(Given information begins)

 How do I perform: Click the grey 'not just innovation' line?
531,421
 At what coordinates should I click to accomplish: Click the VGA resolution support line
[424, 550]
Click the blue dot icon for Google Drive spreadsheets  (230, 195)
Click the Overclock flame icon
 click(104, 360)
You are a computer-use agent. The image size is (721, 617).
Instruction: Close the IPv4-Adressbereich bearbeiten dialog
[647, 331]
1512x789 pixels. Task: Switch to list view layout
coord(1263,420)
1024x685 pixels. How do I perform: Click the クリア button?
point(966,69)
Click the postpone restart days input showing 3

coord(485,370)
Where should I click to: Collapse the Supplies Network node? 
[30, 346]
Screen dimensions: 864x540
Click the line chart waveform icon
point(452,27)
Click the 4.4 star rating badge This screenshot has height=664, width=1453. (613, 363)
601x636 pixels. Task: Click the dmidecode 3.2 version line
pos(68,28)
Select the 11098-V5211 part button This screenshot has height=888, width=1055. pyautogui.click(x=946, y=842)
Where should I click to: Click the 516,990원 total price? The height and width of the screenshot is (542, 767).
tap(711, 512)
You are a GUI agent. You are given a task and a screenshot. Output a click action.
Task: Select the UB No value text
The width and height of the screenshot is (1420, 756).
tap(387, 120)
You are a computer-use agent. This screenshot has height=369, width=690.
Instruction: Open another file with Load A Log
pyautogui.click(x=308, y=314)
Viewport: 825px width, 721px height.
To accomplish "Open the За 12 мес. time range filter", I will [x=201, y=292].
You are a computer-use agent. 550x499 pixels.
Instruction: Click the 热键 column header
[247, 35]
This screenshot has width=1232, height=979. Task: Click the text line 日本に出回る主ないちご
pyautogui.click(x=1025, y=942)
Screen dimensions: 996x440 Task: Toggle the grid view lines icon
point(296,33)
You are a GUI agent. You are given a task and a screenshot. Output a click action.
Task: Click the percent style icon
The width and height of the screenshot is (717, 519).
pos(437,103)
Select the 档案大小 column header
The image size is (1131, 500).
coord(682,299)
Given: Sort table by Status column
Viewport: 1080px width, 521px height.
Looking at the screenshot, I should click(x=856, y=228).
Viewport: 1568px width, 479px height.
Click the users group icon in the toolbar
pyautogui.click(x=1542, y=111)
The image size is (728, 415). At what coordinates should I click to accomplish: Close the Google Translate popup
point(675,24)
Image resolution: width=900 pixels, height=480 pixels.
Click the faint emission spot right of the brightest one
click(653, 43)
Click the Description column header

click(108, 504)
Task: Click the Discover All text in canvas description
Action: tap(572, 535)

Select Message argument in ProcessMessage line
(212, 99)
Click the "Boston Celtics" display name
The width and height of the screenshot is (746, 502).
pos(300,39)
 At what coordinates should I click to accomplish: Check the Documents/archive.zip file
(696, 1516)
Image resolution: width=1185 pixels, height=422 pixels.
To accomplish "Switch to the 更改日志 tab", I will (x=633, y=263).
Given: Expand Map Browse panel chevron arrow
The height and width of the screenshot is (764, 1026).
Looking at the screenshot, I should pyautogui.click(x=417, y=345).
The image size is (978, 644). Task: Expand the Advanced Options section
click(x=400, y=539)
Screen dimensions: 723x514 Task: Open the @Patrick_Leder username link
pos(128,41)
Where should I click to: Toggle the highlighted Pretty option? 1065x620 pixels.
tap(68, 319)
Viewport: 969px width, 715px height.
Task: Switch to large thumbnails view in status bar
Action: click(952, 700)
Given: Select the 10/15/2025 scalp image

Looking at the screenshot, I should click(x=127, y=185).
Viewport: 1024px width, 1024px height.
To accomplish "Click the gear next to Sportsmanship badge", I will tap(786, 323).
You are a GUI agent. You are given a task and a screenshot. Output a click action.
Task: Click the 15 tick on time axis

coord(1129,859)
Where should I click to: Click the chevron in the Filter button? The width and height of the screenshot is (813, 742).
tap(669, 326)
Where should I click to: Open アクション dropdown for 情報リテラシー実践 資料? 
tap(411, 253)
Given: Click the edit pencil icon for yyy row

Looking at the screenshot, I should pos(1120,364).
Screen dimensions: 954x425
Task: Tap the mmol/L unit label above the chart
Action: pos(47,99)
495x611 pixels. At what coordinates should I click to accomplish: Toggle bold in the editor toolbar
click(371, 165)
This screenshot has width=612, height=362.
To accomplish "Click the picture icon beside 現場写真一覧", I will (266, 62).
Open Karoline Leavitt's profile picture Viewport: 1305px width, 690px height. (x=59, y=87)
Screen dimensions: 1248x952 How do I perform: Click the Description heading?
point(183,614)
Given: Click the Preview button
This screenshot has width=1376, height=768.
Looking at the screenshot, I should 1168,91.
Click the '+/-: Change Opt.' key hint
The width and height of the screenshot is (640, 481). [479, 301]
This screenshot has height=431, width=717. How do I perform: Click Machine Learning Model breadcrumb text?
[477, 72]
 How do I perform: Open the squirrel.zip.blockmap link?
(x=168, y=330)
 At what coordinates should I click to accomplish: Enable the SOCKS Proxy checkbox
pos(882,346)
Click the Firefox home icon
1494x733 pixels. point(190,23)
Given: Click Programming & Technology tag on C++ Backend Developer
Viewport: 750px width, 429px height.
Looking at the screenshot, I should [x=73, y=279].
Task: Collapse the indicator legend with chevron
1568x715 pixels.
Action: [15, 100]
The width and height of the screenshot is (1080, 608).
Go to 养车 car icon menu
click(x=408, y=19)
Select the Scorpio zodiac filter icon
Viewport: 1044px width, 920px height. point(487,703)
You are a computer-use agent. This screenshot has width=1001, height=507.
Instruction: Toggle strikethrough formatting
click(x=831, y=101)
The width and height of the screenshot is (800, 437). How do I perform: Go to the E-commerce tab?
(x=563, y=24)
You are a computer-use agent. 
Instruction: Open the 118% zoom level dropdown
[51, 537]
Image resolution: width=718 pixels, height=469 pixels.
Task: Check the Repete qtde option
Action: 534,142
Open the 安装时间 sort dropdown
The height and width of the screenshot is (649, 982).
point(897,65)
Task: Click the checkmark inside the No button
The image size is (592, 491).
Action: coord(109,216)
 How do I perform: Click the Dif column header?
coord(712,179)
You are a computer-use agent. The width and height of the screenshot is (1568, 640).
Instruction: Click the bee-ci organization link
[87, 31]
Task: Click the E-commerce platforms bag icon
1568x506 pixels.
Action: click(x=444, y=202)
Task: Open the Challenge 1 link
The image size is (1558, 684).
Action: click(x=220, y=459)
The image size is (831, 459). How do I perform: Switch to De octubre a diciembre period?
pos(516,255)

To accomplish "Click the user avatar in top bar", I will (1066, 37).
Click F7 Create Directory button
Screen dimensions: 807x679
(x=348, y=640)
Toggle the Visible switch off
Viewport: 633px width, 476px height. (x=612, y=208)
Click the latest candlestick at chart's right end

(Given information ends)

▶ Instructions to follow
Give an exact transcription of the data shown above.

▶ Response to this exercise
 How do I perform: Click the grey 'not just innovation' line?
531,421
 At what coordinates should I click to accomplish: Click the VGA resolution support line
[424, 550]
Click the blue dot icon for Google Drive spreadsheets  (230, 195)
Click the Overclock flame icon
 click(104, 360)
You are a computer-use agent. The image size is (721, 617).
Instruction: Close the IPv4-Adressbereich bearbeiten dialog
[647, 331]
1512x789 pixels. Task: Switch to list view layout
coord(1263,420)
1024x685 pixels. How do I perform: Click the クリア button?
point(966,69)
Click the postpone restart days input showing 3

coord(485,370)
Where should I click to: Collapse the Supplies Network node? 
[30, 346]
Screen dimensions: 864x540
Click the line chart waveform icon
point(452,27)
Click the 4.4 star rating badge This screenshot has height=664, width=1453. (613, 363)
601x636 pixels. Task: Click the dmidecode 3.2 version line
pos(68,28)
Select the 11098-V5211 part button This screenshot has height=888, width=1055. pyautogui.click(x=946, y=842)
Where should I click to: Click the 516,990원 total price? The height and width of the screenshot is (542, 767).
tap(711, 512)
You are a GUI agent. You are given a task and a screenshot. Output a click action.
Task: Select the UB No value text
The width and height of the screenshot is (1420, 756).
tap(387, 120)
You are a computer-use agent. This screenshot has height=369, width=690.
Instruction: Open another file with Load A Log
pyautogui.click(x=308, y=314)
Viewport: 825px width, 721px height.
To accomplish "Open the За 12 мес. time range filter", I will [x=201, y=292].
You are a computer-use agent. 550x499 pixels.
Instruction: Click the 热键 column header
[247, 35]
This screenshot has width=1232, height=979. Task: Click the text line 日本に出回る主ないちご
pyautogui.click(x=1025, y=942)
Screen dimensions: 996x440 Task: Toggle the grid view lines icon
point(296,33)
You are a GUI agent. You are given a task and a screenshot. Output a click action.
Task: Click the percent style icon
The width and height of the screenshot is (717, 519).
pos(437,103)
Select the 档案大小 column header
The image size is (1131, 500).
coord(682,299)
Given: Sort table by Status column
Viewport: 1080px width, 521px height.
Looking at the screenshot, I should click(x=856, y=228).
Viewport: 1568px width, 479px height.
Click the users group icon in the toolbar
pyautogui.click(x=1542, y=111)
The image size is (728, 415). At what coordinates should I click to accomplish: Close the Google Translate popup
point(675,24)
Image resolution: width=900 pixels, height=480 pixels.
Click the faint emission spot right of the brightest one
click(653, 43)
Click the Description column header

click(108, 504)
Task: Click the Discover All text in canvas description
Action: tap(572, 535)

Select Message argument in ProcessMessage line
(212, 99)
Click the "Boston Celtics" display name
The width and height of the screenshot is (746, 502).
pos(300,39)
 At what coordinates should I click to accomplish: Check the Documents/archive.zip file
(696, 1516)
Image resolution: width=1185 pixels, height=422 pixels.
To accomplish "Switch to the 更改日志 tab", I will (x=633, y=263).
Given: Expand Map Browse panel chevron arrow
The height and width of the screenshot is (764, 1026).
Looking at the screenshot, I should pyautogui.click(x=417, y=345).
The image size is (978, 644). Task: Expand the Advanced Options section
click(x=400, y=539)
Screen dimensions: 723x514 Task: Open the @Patrick_Leder username link
pos(128,41)
Where should I click to: Toggle the highlighted Pretty option? 1065x620 pixels.
tap(68, 319)
Viewport: 969px width, 715px height.
Task: Switch to large thumbnails view in status bar
Action: click(952, 700)
Given: Select the 10/15/2025 scalp image

Looking at the screenshot, I should click(x=127, y=185).
Viewport: 1024px width, 1024px height.
To accomplish "Click the gear next to Sportsmanship badge", I will tap(786, 323).
You are a GUI agent. You are given a task and a screenshot. Output a click action.
Task: Click the 15 tick on time axis

coord(1129,859)
Where should I click to: Click the chevron in the Filter button? The width and height of the screenshot is (813, 742).
tap(669, 326)
Where should I click to: Open アクション dropdown for 情報リテラシー実践 資料? 
tap(411, 253)
Given: Click the edit pencil icon for yyy row

Looking at the screenshot, I should pos(1120,364).
Screen dimensions: 954x425
Task: Tap the mmol/L unit label above the chart
Action: pos(47,99)
495x611 pixels. At what coordinates should I click to accomplish: Toggle bold in the editor toolbar
click(371, 165)
This screenshot has width=612, height=362.
To accomplish "Click the picture icon beside 現場写真一覧", I will (266, 62).
Open Karoline Leavitt's profile picture Viewport: 1305px width, 690px height. (x=59, y=87)
Screen dimensions: 1248x952 How do I perform: Click the Description heading?
point(183,614)
Given: Click the Preview button
This screenshot has width=1376, height=768.
Looking at the screenshot, I should 1168,91.
Click the '+/-: Change Opt.' key hint
The width and height of the screenshot is (640, 481). [479, 301]
This screenshot has height=431, width=717. How do I perform: Click Machine Learning Model breadcrumb text?
[477, 72]
 How do I perform: Open the squirrel.zip.blockmap link?
(x=168, y=330)
 At what coordinates should I click to accomplish: Enable the SOCKS Proxy checkbox
pos(882,346)
Click the Firefox home icon
1494x733 pixels. point(190,23)
Given: Click Programming & Technology tag on C++ Backend Developer
Viewport: 750px width, 429px height.
Looking at the screenshot, I should [x=73, y=279].
Task: Collapse the indicator legend with chevron
1568x715 pixels.
Action: [15, 100]
The width and height of the screenshot is (1080, 608).
Go to 养车 car icon menu
click(x=408, y=19)
Select the Scorpio zodiac filter icon
Viewport: 1044px width, 920px height. point(487,703)
You are a computer-use agent. This screenshot has width=1001, height=507.
Instruction: Toggle strikethrough formatting
click(x=831, y=101)
The width and height of the screenshot is (800, 437). How do I perform: Go to the E-commerce tab?
(x=563, y=24)
You are a computer-use agent. 
Instruction: Open the 118% zoom level dropdown
[51, 537]
Image resolution: width=718 pixels, height=469 pixels.
Task: Check the Repete qtde option
Action: 534,142
Open the 安装时间 sort dropdown
The height and width of the screenshot is (649, 982).
point(897,65)
Task: Click the checkmark inside the No button
The image size is (592, 491).
Action: coord(109,216)
 How do I perform: Click the Dif column header?
coord(712,179)
You are a computer-use agent. The width and height of the screenshot is (1568, 640).
Instruction: Click the bee-ci organization link
[87, 31]
Task: Click the E-commerce platforms bag icon
1568x506 pixels.
Action: click(x=444, y=202)
Task: Open the Challenge 1 link
The image size is (1558, 684).
Action: click(x=220, y=459)
The image size is (831, 459). How do I perform: Switch to De octubre a diciembre period?
pos(516,255)

To accomplish "Click the user avatar in top bar", I will (1066, 37).
Click F7 Create Directory button
Screen dimensions: 807x679
(x=348, y=640)
Toggle the Visible switch off
Viewport: 633px width, 476px height. (x=612, y=208)
Click the latest candlestick at chart's right end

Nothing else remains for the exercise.